Wilcox descubrió pronto que la leyenda era falsa: ni
existía la princesa, ni el idioma hawaiano reconocía los nombres citados. El
profesor Glenn Kalena Silva, de la Universidad de Hawái, le confirmó que todo
era un pastiche cultural. Nadie en las islas había oído hablar del hongo
milagroso.
Con ayuda del botánico Don Hemmes, de la Universidad de
Hilo, Wilcox localizó ejemplares de Phallus cinnabarinus, una especie
común en los bosques volcánicos. Viajó con su novio Jake y, armados con libreta
y cronómetro, se dispusieron a oler la seta.
El resultado fue inequívoco. «Llegué casi al borde del
vómito», escribió Wilcox. Jake confirmó que el olor era tan insoportable que le
subió el pulso, pero por motivos distintos a la excitación. «No fue un orgasmo,
fue un instinto de supervivencia», confesó. El único éxtasis presente fue el de
escapar corriendo del hongo pestilente.
Aun así, el mito ya tenía vida propia. En los años
siguientes, páginas de remedios naturales y tiendas “wellness” vendieron
extractos de Phallus con promesas de placer garantizado. En el mejor de
los casos olían a queso rancio; en el peor, a descomposición. Algunas empresas
incluso patentaron perfumes “inspirados” en su aroma. Los críticos
coincidieron: encendían pasiones, sí, pero solo las alarmas de incendios.
Lo paradójico es que el deseo humano por hallar
afrodisiacos tiene una base biológica real. En el cerebro, los circuitos del
placer están gobernados por dopamina, oxitocina y serotonina: sustancias que se
activan ante el deseo, la comida o una melodía. Pero no existe, hasta hoy,
ningún compuesto natural capaz de desencadenar un orgasmo con solo olerlo. Y
sin embargo, seguimos creyendo. En los siglos pasados fueron las cantáridas,
las ostras o los cuernos de rinoceronte; ahora, las setas de lava y los suplementos
de herbolario. Cambia el envase, no la esperanza.
La fascinación por este “falo de lava” dice más de
nosotros que del propio hongo. Nuestra especie tiene una fe inquebrantable en
los atajos biológicos: el afrodisiaco que despierta pasiones, la pastilla que
promete felicidad, la seta que convierte el deseo en un reflejo olfativo. Como
si el amor —o el orgasmo— pudiera sintetizarse en un frasco.
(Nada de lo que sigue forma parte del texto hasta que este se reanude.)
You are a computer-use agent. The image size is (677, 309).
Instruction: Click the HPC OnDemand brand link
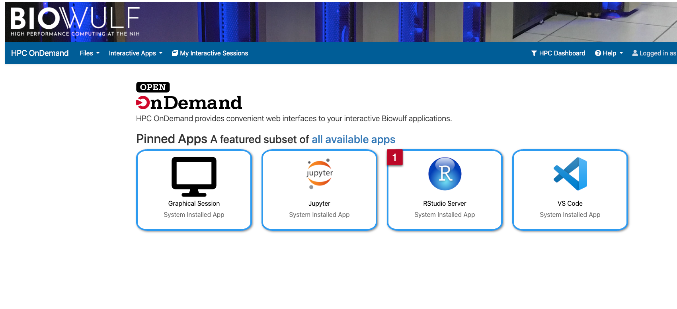tap(40, 53)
En realidad, el Phallus cinnabarinus resume toda
una época: la de la ciencia convertida en espectáculo. Una prensa ávida de
clics, un público dispuesto a creer cualquier promesa que huela —literal o
figuradamente— a sexo, y unos “investigadores” que confunden el laboratorio con
un gabinete de marketing. Lo que antes se vendía como alquimia, ahora se
disfraza de biología molecular.
Hoy, más de veinte años después, el hongo orgásmico
hawaiano sigue apareciendo en foros y documentales de dudosa factura. No hay
rastro de su supuesto principio activo ni de la farmacéutica que lo iba a
comercializar. Lo único real es el hedor. Wilcox lo resumió mejor que nadie: «Si
ese hongo provoca algo parecido a un orgasmo, es porque el alivio de dejar de
olerlo puede confundirse con placer».
Y así, entre coladas de lava, titulares sensacionalistas
y laboratorios imaginarios, el Phallus cinnabarinus se ganó un lugar en
la mitología contemporánea: el afrodisiaco más repugnante del mundo. Un
recordatorio de que la ciencia sin rigor puede ser tan peligrosa como el amor
sin sentido del humor, y de que la credulidad humana, como las esporas de un
hongo, se propaga con sorprendente facilidad.